Problem requirements: For the material that follows, return exactly the lines from the one with "Screen dimensions: 1999x1449" through the one with "Click the Cancel button", both ends included.

Exercise data:

BEGIN

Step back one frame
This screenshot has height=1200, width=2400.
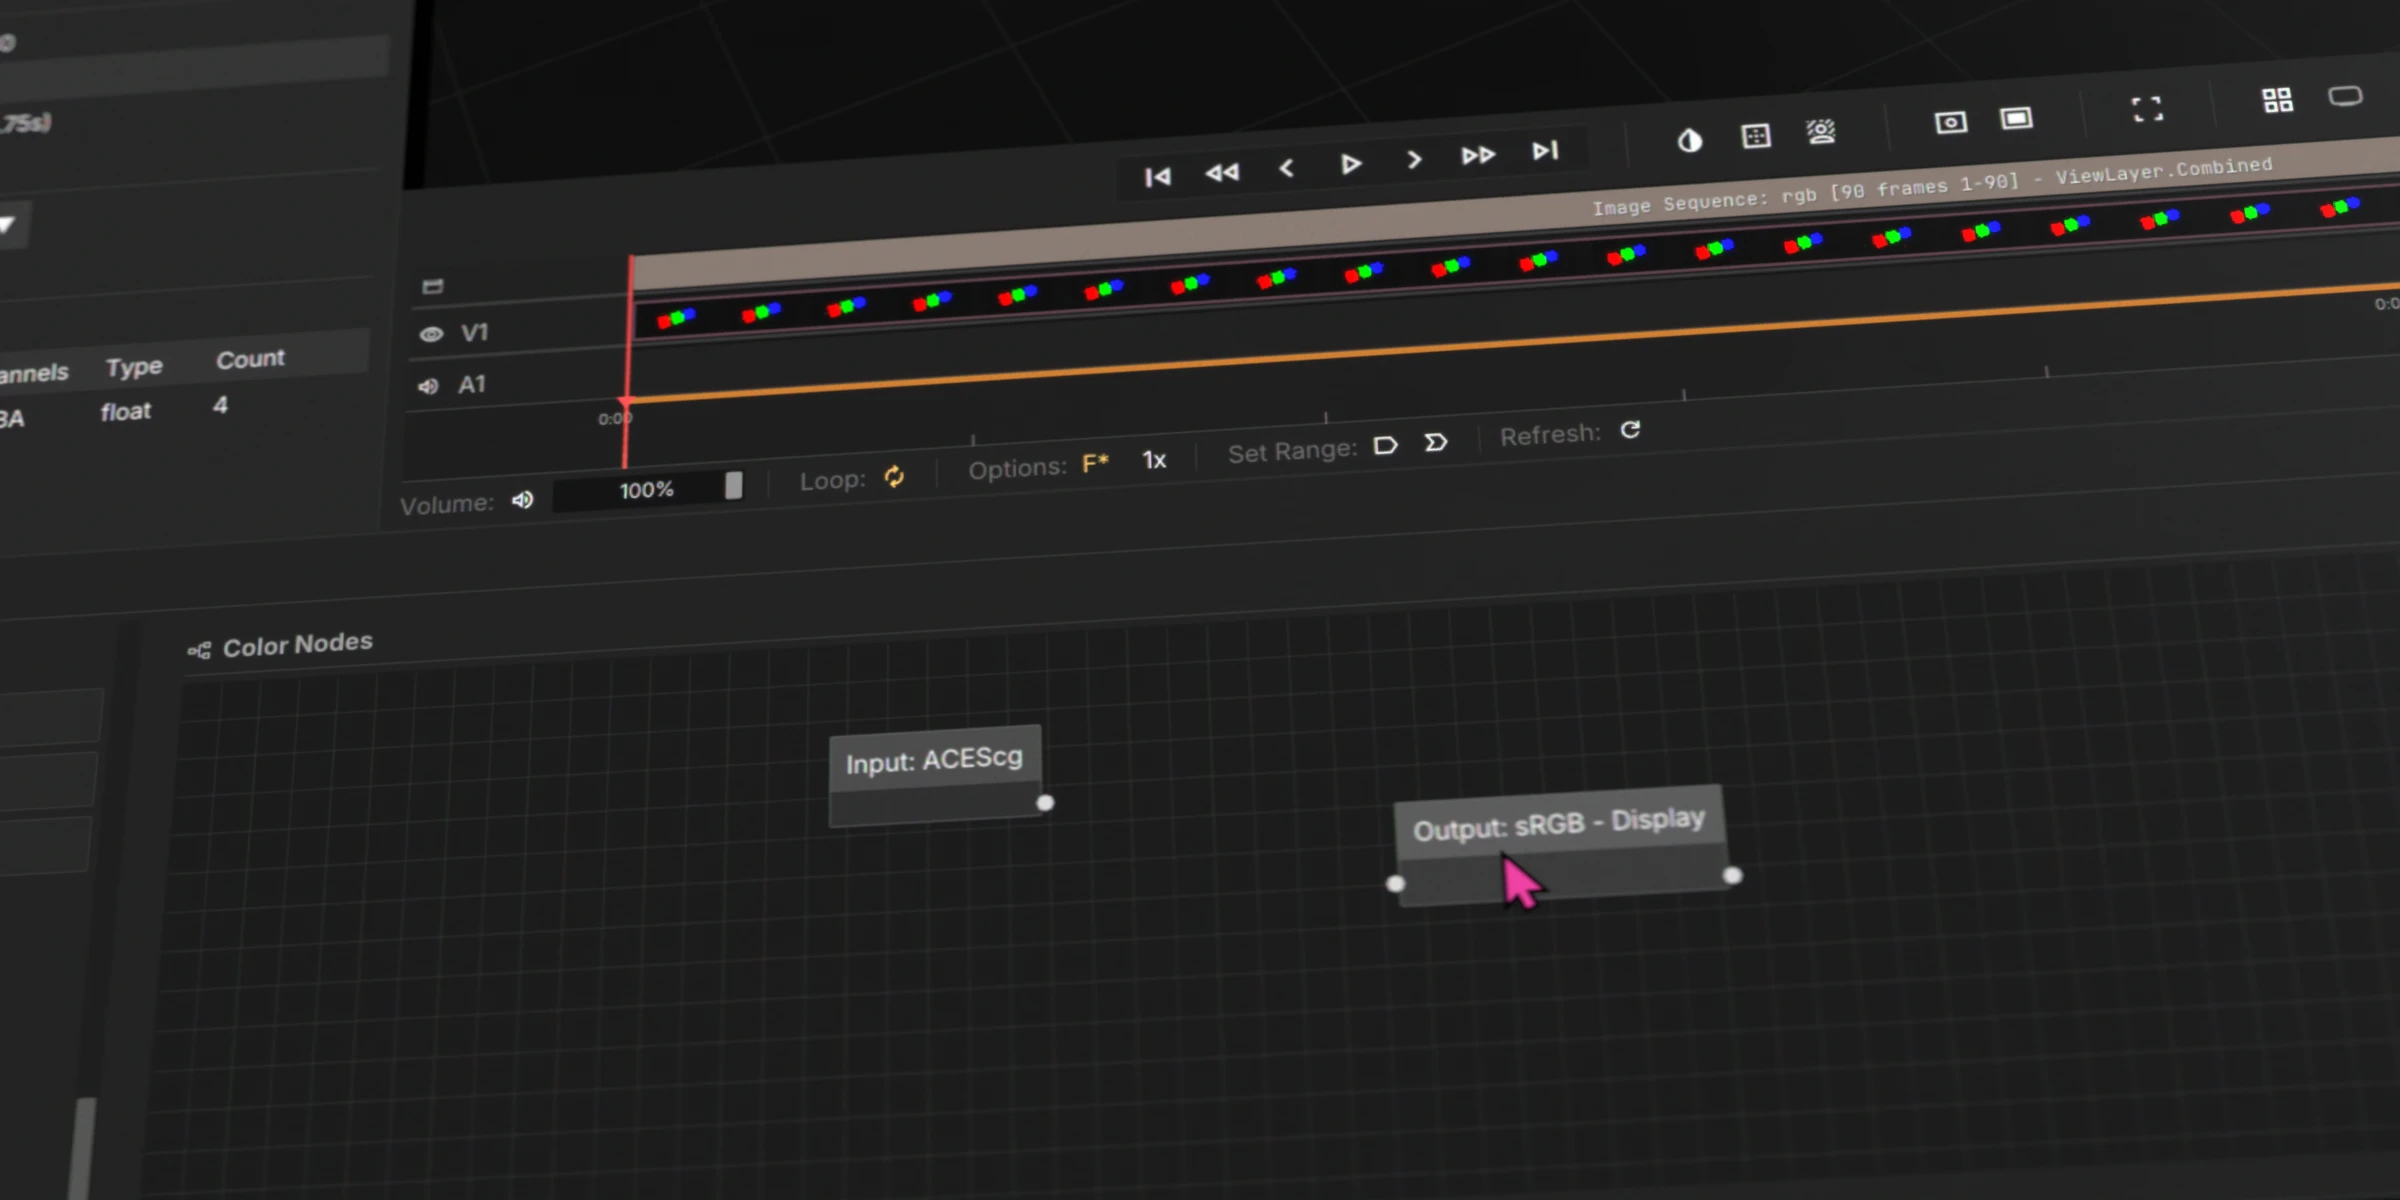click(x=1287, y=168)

END
BEGIN

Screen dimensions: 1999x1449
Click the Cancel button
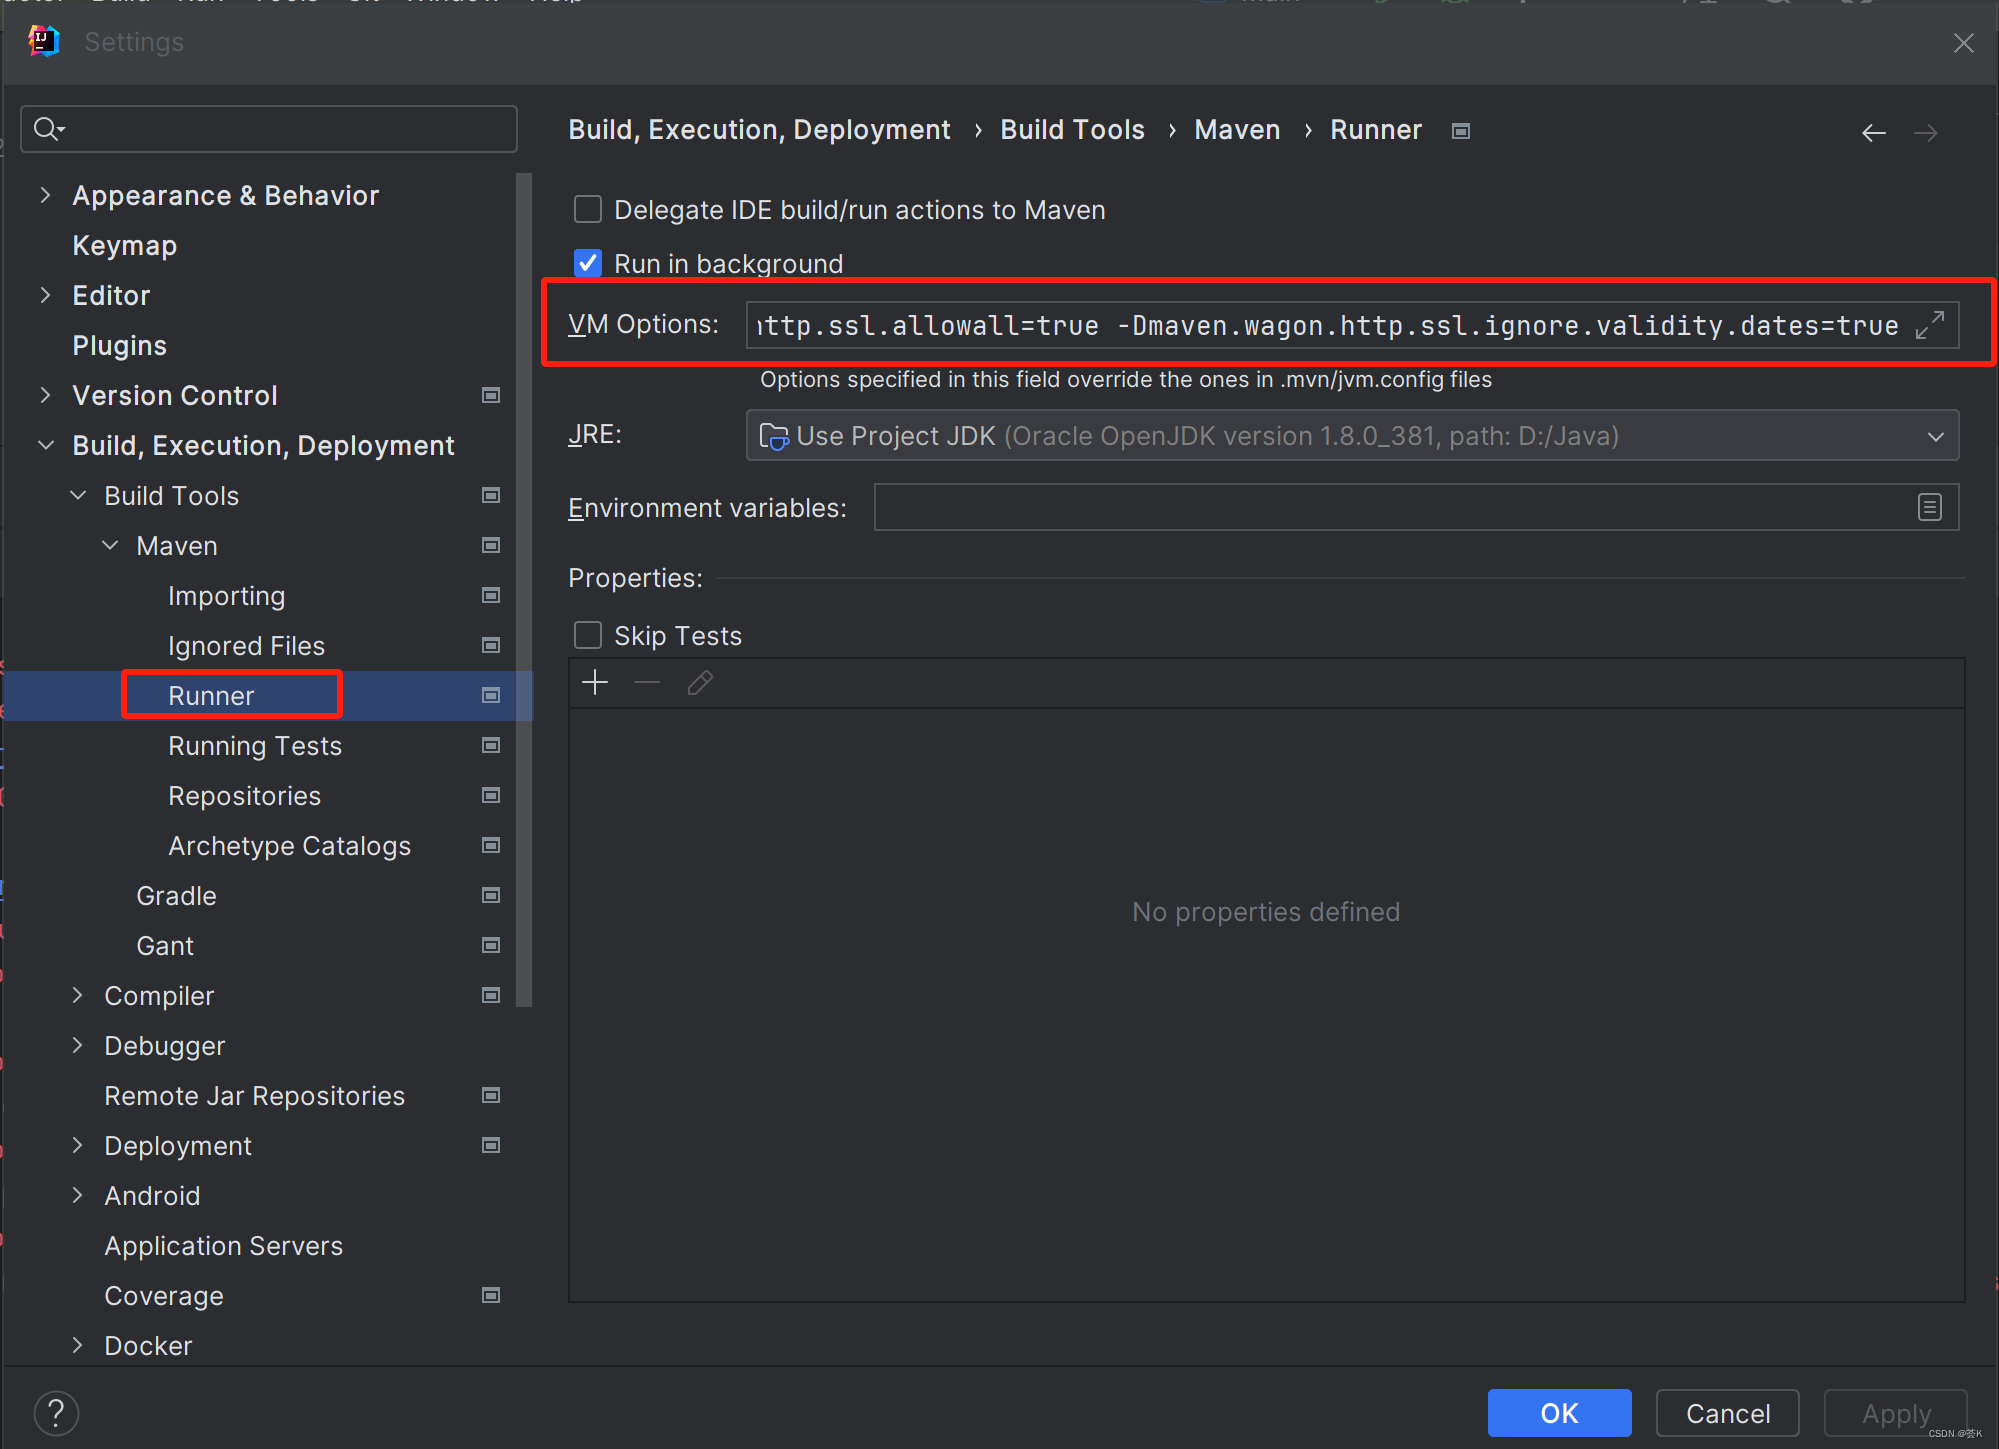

END

Output for this task:
Screen dimensions: 1999x1449
Click the Cancel button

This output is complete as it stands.